Must I say it again? Patrick Kane has had Marian Hossa, Jonathan Toews, Andrew Ladd, Andrew Shaw, as well as Brandon Saad and Patrick Sharp before they left. Having two of the league's top-10 defencemen by far helps you win.
Alex Ovechkin has had Nicklas Backstrom to center him, and has gone through hot-and-cold streaks with different linemates in his career. Steven Stamkos performs, but not the way Crosby does.
5 Playoff Performer
For years, Alex Ovechkin had to endure abuse as a player who under-performed in the playoffs, though he has absolutely gotten better when it matters most.
It's hard to think of a more clutch forward than Patrick Kane and I'd give him that nod over Sidney Crosby. Still, it's easy to fault players like Joe Thornton and Roberto Luongo who always underachieve in the playoffs.
In 100 career playoff games, Crosby has 43 goals, 118 points a plus/minus rating of +13, and six game-winning goals.
4 Stats Don't Lie
Five 100-point seasons, seven 30-plus goal seasons, a plus-rating in all but his rookie year in 2005-06 (when the Penguins were a laughing stock), and six seasons of 50-plus assists. Need we say more?
For what it's worth, Patrick Kane has had two 30-goal seasons, three seasons with 50-plus assists, and will need to continue his hot streak to get his first 100-point season, with 88 in 2009-10 being his career high.
Alex Ovechkin has four-100 point seasons and has finished with a minus rating three times, but we all know he's a goal-scoring machine.
Similar to the previous point, Sidney Crosby has been able to do whatever it takes to remain consistent. He still hasn't had a "bad" season. His "lowest" points total remains 37 points in the 2011-12 season, when he played just 22 games and had a +15 rating.
From 2005-06 to 2010-11, he had 39-26-24-33-51-32. Yeah, and 32 goals in 41 games in 2010-11. What else do you want to know? As we showed earlier, Alex Ovechkin failed to reach his stardom with Adam Oates and Patrick Kane really didn't pick it up until the last couple of seasons.
2 Insert "X" Linemate Here
Sidney Crosby, unlike most other NHL stars, has gone through so many linemate turnovers that it's nearly impossible to count; but we'll go ahead and show you a few and you can come up with your own beliefs:
Bill Guerin, who was in the "twilight" of his career, scored 21 goals and 45 points in 2009-10, his final NHL season. Chris Kunitz, maybe Crosby's favorite linemate ever, scored 20-plus goals in four straight seasons from 2010-11 to 2013-14, including two 60-point seasons.
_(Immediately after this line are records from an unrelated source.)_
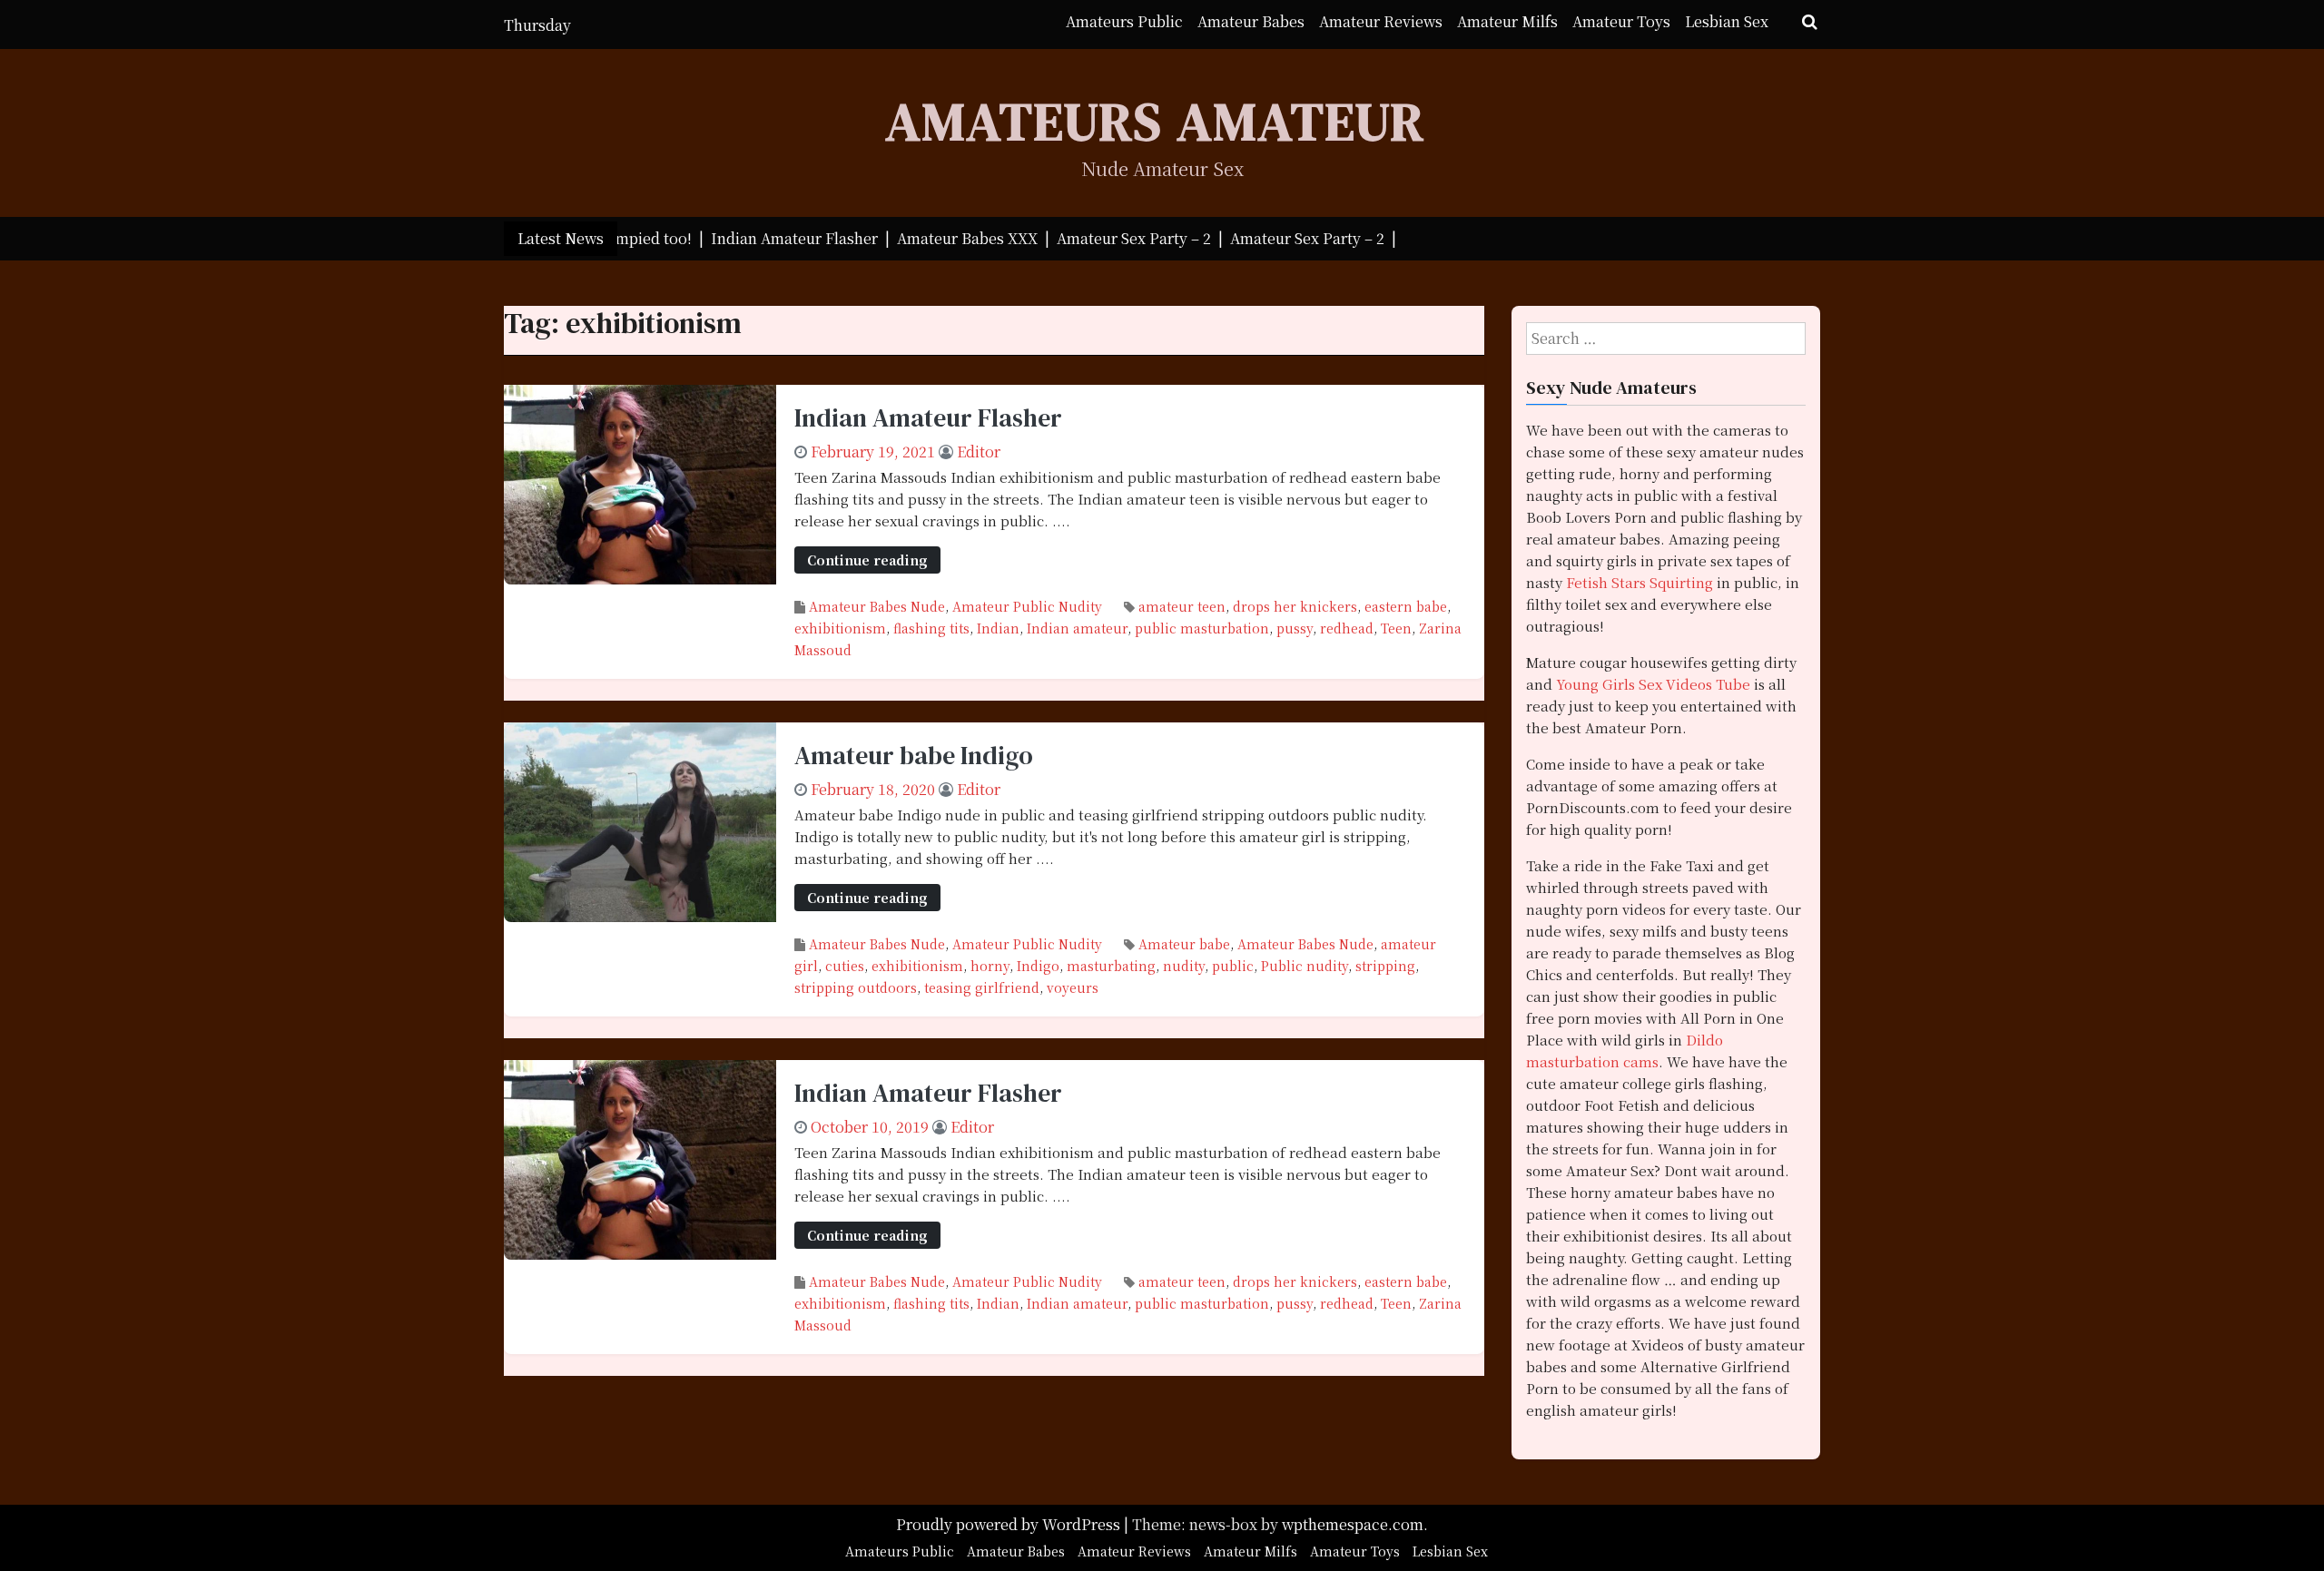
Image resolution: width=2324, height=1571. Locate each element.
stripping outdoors (855, 987)
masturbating (1111, 966)
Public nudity (1304, 966)
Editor (978, 451)
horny (989, 966)
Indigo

Pascal Dupuis, a once-forgotten commodity with the Atlanta Thrashers, came to the Penguins in 2008. From 2009-10 to 2012-13, he posted goal totals of 18, 17, 25 and 20. Crosby rejuvenated his career.
Patric Hornqvist, who had to play two-way hockey in Nashville, scored 51 points in 64 games with the Penguins (and Crosby) in 2014-15.
1 Face of the Franchise
It's been made quite clear how much Sidney Crosby means to the franchise. After the lockout, poor attendance and ownership issues in Pittsburgh jeopardized the city's chances of keeping their beloved Penguins.
Crosby, in his first two seasons, hit 100 points and it took him his second NHL season to bring the Penguins to the playoffs, and they're on their way to a 10th-straight postseason appearance.
You can say the same about Alex Ovechkin in Washington, but Patrick Kane and Steven Stamkos had plenty of talent around them to elevate the team. If you look at it closely, Crosby's Penguins have not been a difficult team to knockout in the playoffs, as it's him who carries them there.
The Pens are nothing without Crosby. You can't say that about almost any other NHL player to their respective team.